Soudain, tout près, un cri traverse le bruit de fond pour s’enfoncer jusqu’ici, et je vois alors tout, je suis terrifié — c’est un cri que j’ai déjà entendu sur le quai tout à l’heure, et plusieurs fois ensuite : un cri étrange qui n’a rien à voir avec un cri de détresse, plutôt une sorte de chant sans mélodie — quand le cri s’arrête, la terreur revient, qui le prolonge intérieurement : je me vois partager leur repas ici, puis dormir ici, me lever, passer la journée et revenir ici, et passer une autre journée encore : au bout de deux jours, c’est une année qui passera ici (deux jours suffiront pour faire une boucle et inaugurer la répétition : pour impliquer une année entière), et tout le reste du temps jusqu’à la fin ; le type m’a tendu la bouteille et me regarde pour la première fois dans les yeux, des yeux gris, humides, immobiles, posés sur moi sans ciller. Il attend que je prenne la bouteille, et que je boive.

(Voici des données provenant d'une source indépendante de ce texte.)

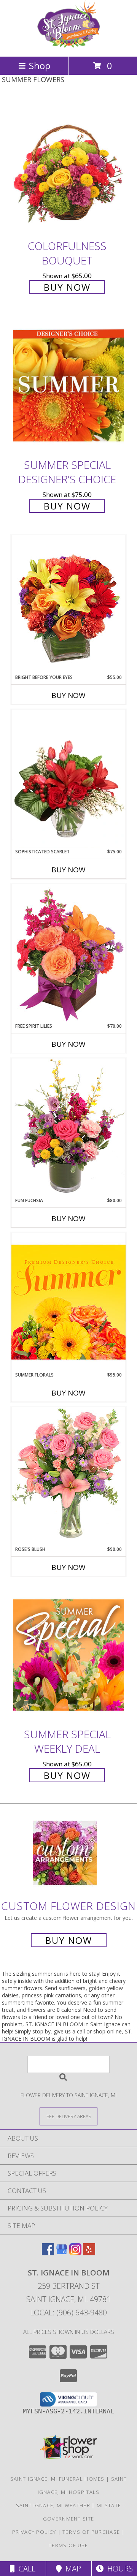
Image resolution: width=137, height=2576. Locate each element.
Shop (39, 65)
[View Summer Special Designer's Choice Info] (68, 385)
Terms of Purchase (91, 2532)
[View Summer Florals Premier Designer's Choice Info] (68, 1302)
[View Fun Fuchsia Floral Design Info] (68, 1127)
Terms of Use (68, 2545)
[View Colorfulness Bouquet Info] (68, 166)
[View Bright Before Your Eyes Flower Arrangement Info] (68, 604)
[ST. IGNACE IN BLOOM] (68, 45)
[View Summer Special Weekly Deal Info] (68, 1654)
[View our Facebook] (48, 2252)
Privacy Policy (34, 2532)
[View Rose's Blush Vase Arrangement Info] (68, 1476)
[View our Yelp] (89, 2252)
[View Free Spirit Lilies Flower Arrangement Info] (68, 953)
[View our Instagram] (75, 2252)
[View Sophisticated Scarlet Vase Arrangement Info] (68, 779)
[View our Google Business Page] (62, 2252)
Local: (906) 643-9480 (68, 2312)
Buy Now (67, 287)
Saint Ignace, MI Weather (53, 2505)
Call (25, 2568)
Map (71, 2568)
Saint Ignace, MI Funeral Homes (57, 2478)
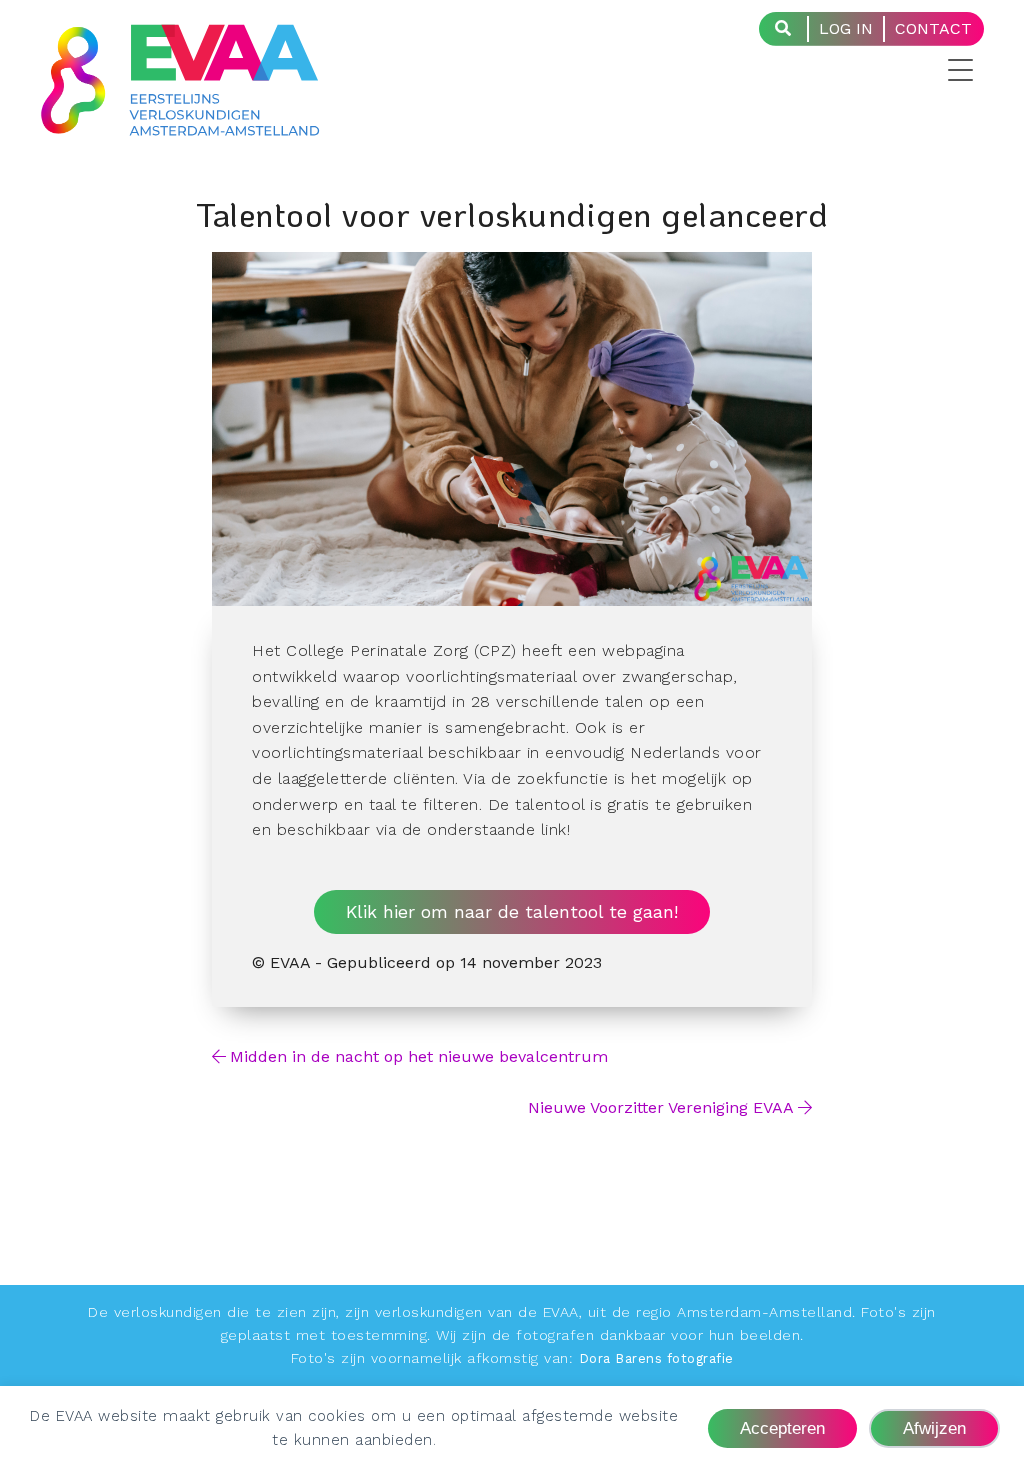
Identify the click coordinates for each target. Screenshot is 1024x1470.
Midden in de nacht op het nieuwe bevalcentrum (419, 1056)
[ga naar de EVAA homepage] (180, 122)
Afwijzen (934, 1428)
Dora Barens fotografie (656, 1358)
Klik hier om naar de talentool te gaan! (512, 912)
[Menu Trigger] (948, 70)
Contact (933, 28)
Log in (846, 28)
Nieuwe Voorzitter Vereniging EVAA (661, 1107)
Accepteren (782, 1428)
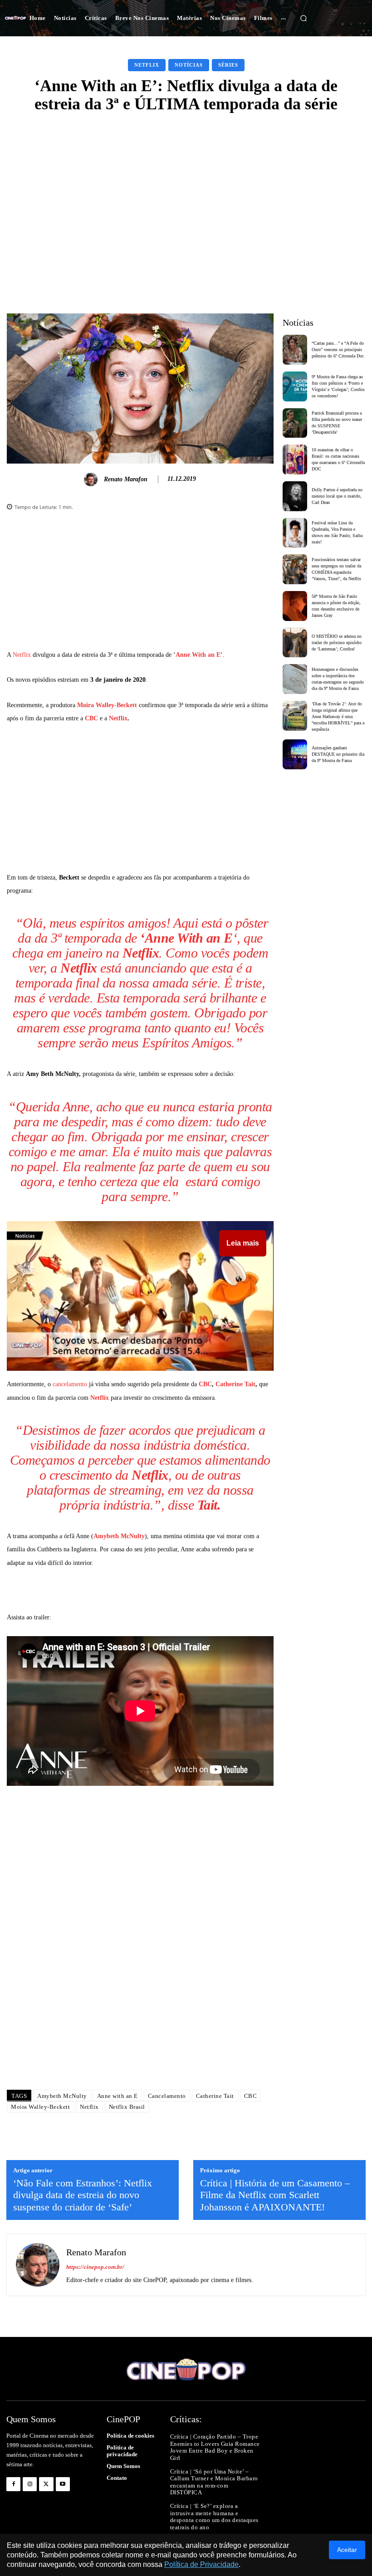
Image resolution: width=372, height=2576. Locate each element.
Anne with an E (117, 2095)
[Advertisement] (186, 190)
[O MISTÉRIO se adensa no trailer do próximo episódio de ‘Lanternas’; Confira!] (295, 643)
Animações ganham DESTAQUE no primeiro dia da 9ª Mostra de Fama (338, 754)
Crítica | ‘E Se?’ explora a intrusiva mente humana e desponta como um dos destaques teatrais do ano (214, 2517)
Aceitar (347, 2549)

Moi aussi j’attends quelque chose, et cette chose ne vient pas.

Si je prends la bouteille, je sais ce qui va se passer, l’enchaînement des années, cette couleur des yeux sur chaque chose, et la réalité revêtue peu à peu de ce vernis glacé : ce serait peut-être bien ainsi. Sans doute est-ce là ma place au milieu des jours.

Au moment où je vais peut-être tendre la main (pour me saisir de la bouteille ou pour la refuser ? — je ne le sais pas vraiment.), j’entends de nouveau le cri, plus fort encore, plus long.

Je lève la tête : vous avez entendu ça ?

Quoi ça ?

Vous n’avez pas entendu le cri, là ? Le même que tout à l’heure ? Vous n’entendez pas, depuis tout à l’heure, quelqu’un crier ?

Quoi crier ?

Un cri, un long cri. Il y a quelqu’un qui crie depuis tout à l’heure, quelque part, près d’ici — non ? Vous n’entendez vraiment pas ?

Non. Tiens, bois.

C’est le signal que j’attendais : je me lève, je m’en vais en direction du cri.

Si je devais rester ici, je sais que bientôt, je ne l’entendrais plus : oreilles trop habituées à des bruits de grillons et de rats, et aux machineries intérieures de la ville, aux bruits de pas étouffés sous les hauteurs réduites des plafonds dans ces couloirs : et ça, je ne l’accepte pas — ne plus entendre ce cri, ne plus être capable d’entendre un tel cri, est une chose que je ne peux pas accepter : ma place, je ne sais pas où elle est, mais je suis sûr qu’elle est dans un monde déchiré par un tel cri : de cela, j’en suis sûr.

Au pied d’un escalier double : l’un qui part à gauche, l’autre à droite, je m’arrête, fais silence en moi — attend le cri ; il ne tarde pas à frayer un chemin depuis la droite vers moi. Je continue ma route.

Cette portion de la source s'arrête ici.